Saved data entries
"""
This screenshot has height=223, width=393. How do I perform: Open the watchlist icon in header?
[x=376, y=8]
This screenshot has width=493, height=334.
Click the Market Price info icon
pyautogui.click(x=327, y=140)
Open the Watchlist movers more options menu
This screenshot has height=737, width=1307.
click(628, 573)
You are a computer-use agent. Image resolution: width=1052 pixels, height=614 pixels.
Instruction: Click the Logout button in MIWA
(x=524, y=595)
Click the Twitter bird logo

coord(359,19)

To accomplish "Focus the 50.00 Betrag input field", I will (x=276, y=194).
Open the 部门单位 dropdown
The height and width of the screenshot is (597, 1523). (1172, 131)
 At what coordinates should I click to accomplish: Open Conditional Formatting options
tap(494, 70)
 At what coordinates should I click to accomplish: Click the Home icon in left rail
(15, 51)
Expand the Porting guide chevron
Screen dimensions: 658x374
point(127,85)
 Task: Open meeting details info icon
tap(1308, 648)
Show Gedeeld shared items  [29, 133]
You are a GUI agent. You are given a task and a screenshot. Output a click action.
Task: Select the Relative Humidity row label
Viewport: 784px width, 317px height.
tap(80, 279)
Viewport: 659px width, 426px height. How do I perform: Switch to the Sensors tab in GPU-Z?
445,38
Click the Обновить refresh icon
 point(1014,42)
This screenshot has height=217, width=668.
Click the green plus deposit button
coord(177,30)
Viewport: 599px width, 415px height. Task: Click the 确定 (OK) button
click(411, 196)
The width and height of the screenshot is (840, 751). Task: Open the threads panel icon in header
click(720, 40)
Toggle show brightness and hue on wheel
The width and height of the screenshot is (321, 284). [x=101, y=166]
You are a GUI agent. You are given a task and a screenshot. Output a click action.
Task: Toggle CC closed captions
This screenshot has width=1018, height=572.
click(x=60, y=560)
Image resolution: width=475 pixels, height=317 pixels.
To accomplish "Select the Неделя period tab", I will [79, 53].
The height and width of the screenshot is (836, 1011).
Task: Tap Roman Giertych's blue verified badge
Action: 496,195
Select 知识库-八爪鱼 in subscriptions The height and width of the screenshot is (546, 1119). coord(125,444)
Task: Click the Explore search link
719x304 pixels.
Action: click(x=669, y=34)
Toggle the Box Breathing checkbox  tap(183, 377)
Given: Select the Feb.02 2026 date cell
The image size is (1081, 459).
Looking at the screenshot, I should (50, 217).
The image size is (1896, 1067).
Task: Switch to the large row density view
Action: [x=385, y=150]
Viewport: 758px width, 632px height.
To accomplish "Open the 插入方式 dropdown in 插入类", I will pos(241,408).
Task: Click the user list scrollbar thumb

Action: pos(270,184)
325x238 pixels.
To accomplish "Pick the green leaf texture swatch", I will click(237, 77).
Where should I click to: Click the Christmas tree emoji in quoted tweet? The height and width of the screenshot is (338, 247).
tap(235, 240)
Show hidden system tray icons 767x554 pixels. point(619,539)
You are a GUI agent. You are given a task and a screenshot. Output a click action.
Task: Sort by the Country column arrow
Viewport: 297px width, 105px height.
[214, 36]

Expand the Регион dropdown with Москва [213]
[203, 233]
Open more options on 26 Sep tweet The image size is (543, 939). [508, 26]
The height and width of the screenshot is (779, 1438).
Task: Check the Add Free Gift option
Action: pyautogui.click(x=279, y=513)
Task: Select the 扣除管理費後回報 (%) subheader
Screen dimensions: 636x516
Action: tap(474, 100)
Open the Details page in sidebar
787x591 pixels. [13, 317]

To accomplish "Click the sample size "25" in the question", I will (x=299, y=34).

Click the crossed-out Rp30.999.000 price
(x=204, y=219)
"""
--- Aim of the task ---
Whenever the string "resolution" shows up in a line of the records, copy that line.

--- Written reply ---
You are a computer-use agent. Image resolution: width=1052 pixels, height=614 pixels.
Image resolution: width=475 pixels, height=317 pixels.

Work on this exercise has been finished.